Start The data

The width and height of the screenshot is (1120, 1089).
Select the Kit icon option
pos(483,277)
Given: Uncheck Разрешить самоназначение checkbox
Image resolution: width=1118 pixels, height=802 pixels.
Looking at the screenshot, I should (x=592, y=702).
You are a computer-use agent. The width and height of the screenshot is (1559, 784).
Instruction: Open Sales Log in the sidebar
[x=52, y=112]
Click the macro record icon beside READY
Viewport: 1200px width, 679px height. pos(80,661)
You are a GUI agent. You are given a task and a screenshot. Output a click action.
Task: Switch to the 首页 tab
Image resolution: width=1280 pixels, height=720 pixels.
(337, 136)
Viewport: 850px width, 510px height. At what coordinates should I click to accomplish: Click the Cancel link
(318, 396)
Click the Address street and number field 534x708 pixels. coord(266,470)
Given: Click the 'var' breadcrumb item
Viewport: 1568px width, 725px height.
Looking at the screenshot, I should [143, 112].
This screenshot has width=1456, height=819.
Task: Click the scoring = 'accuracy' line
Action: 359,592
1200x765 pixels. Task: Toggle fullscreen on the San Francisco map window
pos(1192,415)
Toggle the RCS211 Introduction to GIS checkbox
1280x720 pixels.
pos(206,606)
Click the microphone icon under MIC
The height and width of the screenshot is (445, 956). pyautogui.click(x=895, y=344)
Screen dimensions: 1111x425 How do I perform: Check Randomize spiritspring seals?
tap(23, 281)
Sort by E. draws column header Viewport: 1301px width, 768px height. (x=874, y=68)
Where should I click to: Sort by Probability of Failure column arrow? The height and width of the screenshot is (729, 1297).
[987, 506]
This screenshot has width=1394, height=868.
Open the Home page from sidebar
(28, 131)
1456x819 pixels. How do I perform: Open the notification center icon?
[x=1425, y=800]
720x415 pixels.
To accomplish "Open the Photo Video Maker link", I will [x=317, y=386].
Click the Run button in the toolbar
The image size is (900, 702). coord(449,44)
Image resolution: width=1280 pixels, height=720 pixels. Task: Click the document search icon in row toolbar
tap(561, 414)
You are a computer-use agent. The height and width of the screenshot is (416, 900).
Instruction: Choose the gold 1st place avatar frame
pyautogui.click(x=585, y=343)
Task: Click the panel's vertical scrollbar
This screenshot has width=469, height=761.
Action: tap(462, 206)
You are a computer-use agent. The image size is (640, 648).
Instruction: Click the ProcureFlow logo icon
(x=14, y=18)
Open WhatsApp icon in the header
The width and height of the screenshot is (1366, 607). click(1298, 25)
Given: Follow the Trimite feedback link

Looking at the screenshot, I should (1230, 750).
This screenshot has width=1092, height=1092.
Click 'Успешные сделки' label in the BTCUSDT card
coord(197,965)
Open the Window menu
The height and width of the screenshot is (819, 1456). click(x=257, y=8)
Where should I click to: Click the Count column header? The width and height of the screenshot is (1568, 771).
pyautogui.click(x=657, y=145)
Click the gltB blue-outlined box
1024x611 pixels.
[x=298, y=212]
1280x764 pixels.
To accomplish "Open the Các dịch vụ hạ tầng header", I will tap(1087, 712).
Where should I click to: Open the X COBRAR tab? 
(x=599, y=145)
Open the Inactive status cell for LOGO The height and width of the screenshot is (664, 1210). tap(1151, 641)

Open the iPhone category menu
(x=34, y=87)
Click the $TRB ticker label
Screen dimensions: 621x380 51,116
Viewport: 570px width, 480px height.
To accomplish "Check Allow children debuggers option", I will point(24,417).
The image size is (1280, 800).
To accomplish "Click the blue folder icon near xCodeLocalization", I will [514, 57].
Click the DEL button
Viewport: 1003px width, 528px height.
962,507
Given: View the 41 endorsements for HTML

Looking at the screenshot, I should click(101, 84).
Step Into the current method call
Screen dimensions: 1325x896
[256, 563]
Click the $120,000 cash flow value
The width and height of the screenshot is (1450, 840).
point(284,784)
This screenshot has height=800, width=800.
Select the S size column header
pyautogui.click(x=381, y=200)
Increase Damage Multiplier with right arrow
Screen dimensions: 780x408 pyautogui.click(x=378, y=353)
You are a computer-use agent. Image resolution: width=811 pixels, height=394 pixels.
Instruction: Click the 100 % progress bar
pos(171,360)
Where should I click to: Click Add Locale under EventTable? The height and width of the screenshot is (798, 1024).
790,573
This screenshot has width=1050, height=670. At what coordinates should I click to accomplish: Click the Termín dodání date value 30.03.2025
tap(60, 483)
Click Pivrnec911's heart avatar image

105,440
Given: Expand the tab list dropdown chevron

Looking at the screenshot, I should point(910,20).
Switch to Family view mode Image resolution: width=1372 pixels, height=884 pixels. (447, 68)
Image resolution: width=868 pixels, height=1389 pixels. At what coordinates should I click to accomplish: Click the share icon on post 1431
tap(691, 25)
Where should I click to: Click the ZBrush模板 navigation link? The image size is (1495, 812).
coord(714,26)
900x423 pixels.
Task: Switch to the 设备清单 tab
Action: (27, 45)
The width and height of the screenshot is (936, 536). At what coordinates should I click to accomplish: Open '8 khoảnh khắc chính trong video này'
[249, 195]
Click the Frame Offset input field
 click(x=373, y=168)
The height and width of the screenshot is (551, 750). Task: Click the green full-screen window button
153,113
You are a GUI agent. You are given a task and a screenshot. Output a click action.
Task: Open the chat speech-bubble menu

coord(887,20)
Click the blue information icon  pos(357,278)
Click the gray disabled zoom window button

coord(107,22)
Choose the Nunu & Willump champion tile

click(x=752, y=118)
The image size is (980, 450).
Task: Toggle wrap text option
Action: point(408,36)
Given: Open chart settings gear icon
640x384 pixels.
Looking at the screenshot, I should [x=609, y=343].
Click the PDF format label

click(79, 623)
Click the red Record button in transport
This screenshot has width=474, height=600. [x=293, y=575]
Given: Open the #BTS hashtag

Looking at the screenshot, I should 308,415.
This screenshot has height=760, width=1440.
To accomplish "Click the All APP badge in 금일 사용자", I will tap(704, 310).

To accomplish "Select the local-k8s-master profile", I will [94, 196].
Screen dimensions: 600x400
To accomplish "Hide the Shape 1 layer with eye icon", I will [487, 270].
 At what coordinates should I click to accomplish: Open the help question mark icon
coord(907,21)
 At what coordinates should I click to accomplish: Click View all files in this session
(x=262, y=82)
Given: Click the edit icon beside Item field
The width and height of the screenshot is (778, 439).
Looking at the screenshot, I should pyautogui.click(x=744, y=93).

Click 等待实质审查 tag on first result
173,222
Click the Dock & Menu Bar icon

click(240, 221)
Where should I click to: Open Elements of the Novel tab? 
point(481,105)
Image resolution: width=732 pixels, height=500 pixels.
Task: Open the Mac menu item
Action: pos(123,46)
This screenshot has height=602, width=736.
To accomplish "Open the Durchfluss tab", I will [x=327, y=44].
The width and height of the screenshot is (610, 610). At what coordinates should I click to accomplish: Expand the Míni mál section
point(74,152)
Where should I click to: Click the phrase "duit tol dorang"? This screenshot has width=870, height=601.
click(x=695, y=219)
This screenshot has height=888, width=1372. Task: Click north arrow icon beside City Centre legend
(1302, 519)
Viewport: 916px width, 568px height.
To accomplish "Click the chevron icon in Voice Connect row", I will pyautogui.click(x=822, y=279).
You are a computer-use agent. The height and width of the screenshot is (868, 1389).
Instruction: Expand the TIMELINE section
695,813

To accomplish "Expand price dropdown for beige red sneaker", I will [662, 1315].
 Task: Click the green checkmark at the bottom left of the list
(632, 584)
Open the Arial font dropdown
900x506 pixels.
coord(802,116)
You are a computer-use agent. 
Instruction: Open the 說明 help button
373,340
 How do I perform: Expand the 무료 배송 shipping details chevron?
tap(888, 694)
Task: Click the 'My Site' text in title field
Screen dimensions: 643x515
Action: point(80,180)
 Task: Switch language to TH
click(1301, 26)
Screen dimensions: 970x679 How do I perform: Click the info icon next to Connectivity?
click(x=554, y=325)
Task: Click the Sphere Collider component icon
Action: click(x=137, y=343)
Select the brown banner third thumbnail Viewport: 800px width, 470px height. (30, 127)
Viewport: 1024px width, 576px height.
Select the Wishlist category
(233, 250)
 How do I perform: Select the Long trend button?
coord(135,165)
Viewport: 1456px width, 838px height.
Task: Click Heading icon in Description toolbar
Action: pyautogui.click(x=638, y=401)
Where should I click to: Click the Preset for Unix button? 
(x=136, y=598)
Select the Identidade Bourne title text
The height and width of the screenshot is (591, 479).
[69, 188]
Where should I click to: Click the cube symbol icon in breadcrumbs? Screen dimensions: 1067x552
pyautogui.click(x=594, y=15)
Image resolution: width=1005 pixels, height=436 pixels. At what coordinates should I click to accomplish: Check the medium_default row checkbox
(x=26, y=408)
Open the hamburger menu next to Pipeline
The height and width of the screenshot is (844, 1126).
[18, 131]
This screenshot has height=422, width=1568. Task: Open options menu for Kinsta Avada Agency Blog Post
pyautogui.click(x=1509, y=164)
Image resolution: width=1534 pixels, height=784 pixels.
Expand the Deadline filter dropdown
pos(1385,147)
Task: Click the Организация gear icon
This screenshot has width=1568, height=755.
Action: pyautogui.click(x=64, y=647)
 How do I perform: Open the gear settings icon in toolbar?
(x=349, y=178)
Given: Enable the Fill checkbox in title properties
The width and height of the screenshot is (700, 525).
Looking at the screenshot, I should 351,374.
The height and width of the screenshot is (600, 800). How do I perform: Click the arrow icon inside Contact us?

End The data

§ **Work to complete**:
Please rewrite the rows between the line holding "Screen dimensions: 600x400" and the line holding "Action: point(80,180)", inclusive, replacing "chevron" with "arrow" and leaving everything else unchanged.

§ **The solution**:
Screen dimensions: 600x400
To accomplish "Hide the Shape 1 layer with eye icon", I will [487, 270].
 At what coordinates should I click to accomplish: Open the help question mark icon
coord(907,21)
 At what coordinates should I click to accomplish: Click View all files in this session
(x=262, y=82)
Given: Click the edit icon beside Item field
The width and height of the screenshot is (778, 439).
Looking at the screenshot, I should pyautogui.click(x=744, y=93).

Click 等待实质审查 tag on first result
173,222
Click the Dock & Menu Bar icon

click(240, 221)
Where should I click to: Open Elements of the Novel tab? 
point(481,105)
Image resolution: width=732 pixels, height=500 pixels.
Task: Open the Mac menu item
Action: pos(123,46)
This screenshot has height=602, width=736.
To accomplish "Open the Durchfluss tab", I will [x=327, y=44].
The width and height of the screenshot is (610, 610). At what coordinates should I click to accomplish: Expand the Míni mál section
point(74,152)
Where should I click to: Click the phrase "duit tol dorang"? This screenshot has width=870, height=601.
click(x=695, y=219)
This screenshot has height=888, width=1372. Task: Click north arrow icon beside City Centre legend
(1302, 519)
Viewport: 916px width, 568px height.
To accomplish "Click the arrow icon in Voice Connect row", I will pyautogui.click(x=822, y=279).
You are a computer-use agent. The height and width of the screenshot is (868, 1389).
Instruction: Expand the TIMELINE section
695,813

To accomplish "Expand price dropdown for beige red sneaker", I will [662, 1315].
 Task: Click the green checkmark at the bottom left of the list
(632, 584)
Open the Arial font dropdown
900x506 pixels.
coord(802,116)
You are a computer-use agent. 
Instruction: Open the 說明 help button
373,340
 How do I perform: Expand the 무료 배송 shipping details arrow?
tap(888, 694)
Task: Click the 'My Site' text in title field
Screen dimensions: 643x515
Action: point(80,180)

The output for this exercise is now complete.